AAF: Potential Investment Held Hostage By the Joint Employer Rule

Gordon Gray, Ben Gitis

The Tax Cuts and Jobs Act (TCJA) enacted in 2017 included significant reforms to the tax treatment of business income. Conspicuous among these changes was a substantial reduction in the corporate tax rate, expanded expensing of qualified property, and a new deduction for qualified business income of pass-through entities. The net effect of these reforms is to reduce the tax burden on investment in the United States. The business tax changes are the most pro-growth elements of the TCJA and could contribute an estimated 2.6 percent increase in long-term gross domestic product (GDP).[1]

Not all businesses, however, are equally situated to take advantage of the new tax environment. Franchise owners, for example, have witnessed three 180-degree flips by the National Labor Relations Board (NLRB) regarding the joint employer standard since 2015. The NLRB broadened the standard in 2015, rescinded that decision at the end of 2017, and most recently vacated the 2017 decision and returned the joint employer standard to the broader definition established in 2015.

These decisions have major implications for franchises. The current broader joint employer standard means that franchisors (such as McDonalds USA) could be held jointly responsible for the employment and pay decisions of independent franchisees. This threatens the franchise business model, as franchisors have less incentive to sell licenses to independent owners and will be less likely to provide franchisees with logistical support. The combination of these factors means that the broader joint employer standard is a major threat to American workers.

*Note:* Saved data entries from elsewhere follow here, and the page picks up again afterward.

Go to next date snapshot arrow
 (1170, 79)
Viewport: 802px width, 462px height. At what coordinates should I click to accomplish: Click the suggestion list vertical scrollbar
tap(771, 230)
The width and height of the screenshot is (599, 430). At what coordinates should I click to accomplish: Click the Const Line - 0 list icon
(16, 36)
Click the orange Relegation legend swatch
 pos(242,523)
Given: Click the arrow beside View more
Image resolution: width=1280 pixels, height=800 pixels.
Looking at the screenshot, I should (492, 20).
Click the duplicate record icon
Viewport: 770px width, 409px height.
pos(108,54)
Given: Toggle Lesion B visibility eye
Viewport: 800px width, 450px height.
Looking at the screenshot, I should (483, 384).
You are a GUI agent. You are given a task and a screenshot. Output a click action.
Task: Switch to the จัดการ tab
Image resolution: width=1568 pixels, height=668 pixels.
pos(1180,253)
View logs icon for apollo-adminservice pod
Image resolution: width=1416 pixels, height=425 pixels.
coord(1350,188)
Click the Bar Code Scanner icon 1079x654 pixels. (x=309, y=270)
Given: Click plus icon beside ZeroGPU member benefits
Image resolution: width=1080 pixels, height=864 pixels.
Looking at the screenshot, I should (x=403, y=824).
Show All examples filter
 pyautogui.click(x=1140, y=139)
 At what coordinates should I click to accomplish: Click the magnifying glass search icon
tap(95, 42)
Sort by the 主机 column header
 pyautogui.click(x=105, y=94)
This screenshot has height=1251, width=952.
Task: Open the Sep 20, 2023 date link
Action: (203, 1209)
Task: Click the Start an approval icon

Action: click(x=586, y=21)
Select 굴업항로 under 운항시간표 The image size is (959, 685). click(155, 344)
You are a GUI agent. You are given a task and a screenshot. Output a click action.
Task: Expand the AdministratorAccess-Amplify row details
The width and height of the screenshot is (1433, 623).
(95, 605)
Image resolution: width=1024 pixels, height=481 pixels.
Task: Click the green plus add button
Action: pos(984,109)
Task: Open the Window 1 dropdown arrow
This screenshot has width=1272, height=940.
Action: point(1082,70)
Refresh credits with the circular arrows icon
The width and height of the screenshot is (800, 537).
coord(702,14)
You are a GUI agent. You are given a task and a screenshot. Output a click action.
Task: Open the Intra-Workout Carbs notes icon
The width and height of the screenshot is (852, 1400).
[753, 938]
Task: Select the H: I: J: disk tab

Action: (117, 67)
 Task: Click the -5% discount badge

Previously, the American Action Forum (AAF) found that the broad joint employer standard could cost up to 1.7 million U.S. franchise jobs.[2] In addition, within just one year of the 2015 decision, the broad standard appears to have significantly hampered industries that rely on franchises. In particular, AAF found that hotel franchise job growth declined substantially and drove a decline in total hotel industry job growth. In addition, hotel wage growth stalled and work hours contracted.[3]

The continually changing joint employer standard may also limit the pro-growth benefits of the TCJA. In particular, until the circumstances in which a “joint employer” is recognized are settled, it is difficult to imagine the franchise sector will utilize the new tax law to expand rapidly.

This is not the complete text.